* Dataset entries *
=== Section Start ===

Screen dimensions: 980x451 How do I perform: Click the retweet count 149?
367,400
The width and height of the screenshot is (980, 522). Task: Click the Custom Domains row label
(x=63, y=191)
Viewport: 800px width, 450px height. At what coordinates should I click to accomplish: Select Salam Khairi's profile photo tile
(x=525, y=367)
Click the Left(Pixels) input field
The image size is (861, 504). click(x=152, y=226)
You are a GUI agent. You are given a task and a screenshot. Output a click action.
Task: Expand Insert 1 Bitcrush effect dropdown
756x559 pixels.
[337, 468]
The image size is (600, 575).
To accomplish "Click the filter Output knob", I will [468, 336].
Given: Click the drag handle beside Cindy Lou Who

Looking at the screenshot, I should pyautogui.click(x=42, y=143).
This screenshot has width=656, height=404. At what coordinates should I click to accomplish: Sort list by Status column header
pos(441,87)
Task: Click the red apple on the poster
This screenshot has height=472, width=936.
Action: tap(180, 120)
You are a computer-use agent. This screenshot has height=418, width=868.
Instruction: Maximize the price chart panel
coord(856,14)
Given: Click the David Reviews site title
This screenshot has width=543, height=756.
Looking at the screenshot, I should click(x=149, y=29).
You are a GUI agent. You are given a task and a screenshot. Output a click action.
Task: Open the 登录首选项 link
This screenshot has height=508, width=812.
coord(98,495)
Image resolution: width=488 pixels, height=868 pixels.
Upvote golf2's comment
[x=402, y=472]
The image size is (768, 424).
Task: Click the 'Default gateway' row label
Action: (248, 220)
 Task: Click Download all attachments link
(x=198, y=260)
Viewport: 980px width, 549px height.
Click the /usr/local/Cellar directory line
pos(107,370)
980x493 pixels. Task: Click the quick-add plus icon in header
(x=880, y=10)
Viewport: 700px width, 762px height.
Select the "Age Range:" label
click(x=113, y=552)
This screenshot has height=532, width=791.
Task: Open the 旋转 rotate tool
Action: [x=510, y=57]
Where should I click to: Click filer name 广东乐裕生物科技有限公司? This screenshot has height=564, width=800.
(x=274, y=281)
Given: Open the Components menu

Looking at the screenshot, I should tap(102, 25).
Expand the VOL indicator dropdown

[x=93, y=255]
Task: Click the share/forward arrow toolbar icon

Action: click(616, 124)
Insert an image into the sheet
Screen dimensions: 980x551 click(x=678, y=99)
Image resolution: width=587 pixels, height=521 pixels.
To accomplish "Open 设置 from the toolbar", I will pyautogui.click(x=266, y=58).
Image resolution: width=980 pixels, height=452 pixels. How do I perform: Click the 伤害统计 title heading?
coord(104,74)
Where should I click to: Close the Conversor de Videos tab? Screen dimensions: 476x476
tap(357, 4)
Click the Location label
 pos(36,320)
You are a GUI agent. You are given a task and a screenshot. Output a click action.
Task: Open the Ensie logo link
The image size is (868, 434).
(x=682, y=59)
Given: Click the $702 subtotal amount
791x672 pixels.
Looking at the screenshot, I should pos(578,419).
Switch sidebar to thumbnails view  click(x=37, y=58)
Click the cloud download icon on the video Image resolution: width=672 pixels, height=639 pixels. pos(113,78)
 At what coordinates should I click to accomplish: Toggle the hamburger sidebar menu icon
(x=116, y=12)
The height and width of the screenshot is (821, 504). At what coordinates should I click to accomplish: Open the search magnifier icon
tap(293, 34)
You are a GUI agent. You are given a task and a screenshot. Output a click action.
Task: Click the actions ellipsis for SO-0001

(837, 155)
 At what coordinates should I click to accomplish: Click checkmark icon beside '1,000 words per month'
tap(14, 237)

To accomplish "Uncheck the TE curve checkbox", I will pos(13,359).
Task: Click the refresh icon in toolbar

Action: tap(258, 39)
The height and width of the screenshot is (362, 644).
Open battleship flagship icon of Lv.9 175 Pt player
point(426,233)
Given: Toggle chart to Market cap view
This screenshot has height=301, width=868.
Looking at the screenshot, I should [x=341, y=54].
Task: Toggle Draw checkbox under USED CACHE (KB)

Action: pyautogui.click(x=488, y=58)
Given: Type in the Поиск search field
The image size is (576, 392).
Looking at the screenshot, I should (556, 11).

=== Section End ===

Reproduce, please, every line of the records above without alteration.

Screen dimensions: 980x451 How do I perform: Click the retweet count 149?
367,400
The width and height of the screenshot is (980, 522). Task: Click the Custom Domains row label
(x=63, y=191)
Viewport: 800px width, 450px height. At what coordinates should I click to accomplish: Select Salam Khairi's profile photo tile
(x=525, y=367)
Click the Left(Pixels) input field
The image size is (861, 504). click(x=152, y=226)
You are a GUI agent. You are given a task and a screenshot. Output a click action.
Task: Expand Insert 1 Bitcrush effect dropdown
756x559 pixels.
[337, 468]
The image size is (600, 575).
To accomplish "Click the filter Output knob", I will [468, 336].
Given: Click the drag handle beside Cindy Lou Who

Looking at the screenshot, I should pyautogui.click(x=42, y=143).
This screenshot has width=656, height=404. At what coordinates should I click to accomplish: Sort list by Status column header
pos(441,87)
Task: Click the red apple on the poster
This screenshot has height=472, width=936.
Action: tap(180, 120)
You are a computer-use agent. This screenshot has height=418, width=868.
Instruction: Maximize the price chart panel
coord(856,14)
Given: Click the David Reviews site title
This screenshot has width=543, height=756.
Looking at the screenshot, I should click(x=149, y=29).
You are a GUI agent. You are given a task and a screenshot. Output a click action.
Task: Open the 登录首选项 link
This screenshot has height=508, width=812.
coord(98,495)
Image resolution: width=488 pixels, height=868 pixels.
Upvote golf2's comment
[x=402, y=472]
The image size is (768, 424).
Task: Click the 'Default gateway' row label
Action: (248, 220)
 Task: Click Download all attachments link
(x=198, y=260)
Viewport: 980px width, 549px height.
Click the /usr/local/Cellar directory line
pos(107,370)
980x493 pixels. Task: Click the quick-add plus icon in header
(x=880, y=10)
Viewport: 700px width, 762px height.
Select the "Age Range:" label
click(x=113, y=552)
This screenshot has height=532, width=791.
Task: Open the 旋转 rotate tool
Action: [x=510, y=57]
Where should I click to: Click filer name 广东乐裕生物科技有限公司? This screenshot has height=564, width=800.
(x=274, y=281)
Given: Open the Components menu

Looking at the screenshot, I should tap(102, 25).
Expand the VOL indicator dropdown

[x=93, y=255]
Task: Click the share/forward arrow toolbar icon

Action: click(616, 124)
Insert an image into the sheet
Screen dimensions: 980x551 click(x=678, y=99)
Image resolution: width=587 pixels, height=521 pixels.
To accomplish "Open 设置 from the toolbar", I will pyautogui.click(x=266, y=58).
Image resolution: width=980 pixels, height=452 pixels. How do I perform: Click the 伤害统计 title heading?
coord(104,74)
Where should I click to: Close the Conversor de Videos tab? Screen dimensions: 476x476
tap(357, 4)
Click the Location label
 pos(36,320)
You are a GUI agent. You are given a task and a screenshot. Output a click action.
Task: Open the Ensie logo link
The image size is (868, 434).
(x=682, y=59)
Given: Click the $702 subtotal amount
791x672 pixels.
Looking at the screenshot, I should pos(578,419).
Switch sidebar to thumbnails view  click(x=37, y=58)
Click the cloud download icon on the video Image resolution: width=672 pixels, height=639 pixels. pos(113,78)
 At what coordinates should I click to accomplish: Toggle the hamburger sidebar menu icon
(x=116, y=12)
The height and width of the screenshot is (821, 504). At what coordinates should I click to accomplish: Open the search magnifier icon
tap(293, 34)
You are a GUI agent. You are given a task and a screenshot. Output a click action.
Task: Click the actions ellipsis for SO-0001

(837, 155)
 At what coordinates should I click to accomplish: Click checkmark icon beside '1,000 words per month'
tap(14, 237)

To accomplish "Uncheck the TE curve checkbox", I will pos(13,359).
Task: Click the refresh icon in toolbar

Action: tap(258, 39)
The height and width of the screenshot is (362, 644).
Open battleship flagship icon of Lv.9 175 Pt player
point(426,233)
Given: Toggle chart to Market cap view
This screenshot has height=301, width=868.
Looking at the screenshot, I should [x=341, y=54].
Task: Toggle Draw checkbox under USED CACHE (KB)

Action: pyautogui.click(x=488, y=58)
Given: Type in the Поиск search field
The image size is (576, 392).
Looking at the screenshot, I should (556, 11).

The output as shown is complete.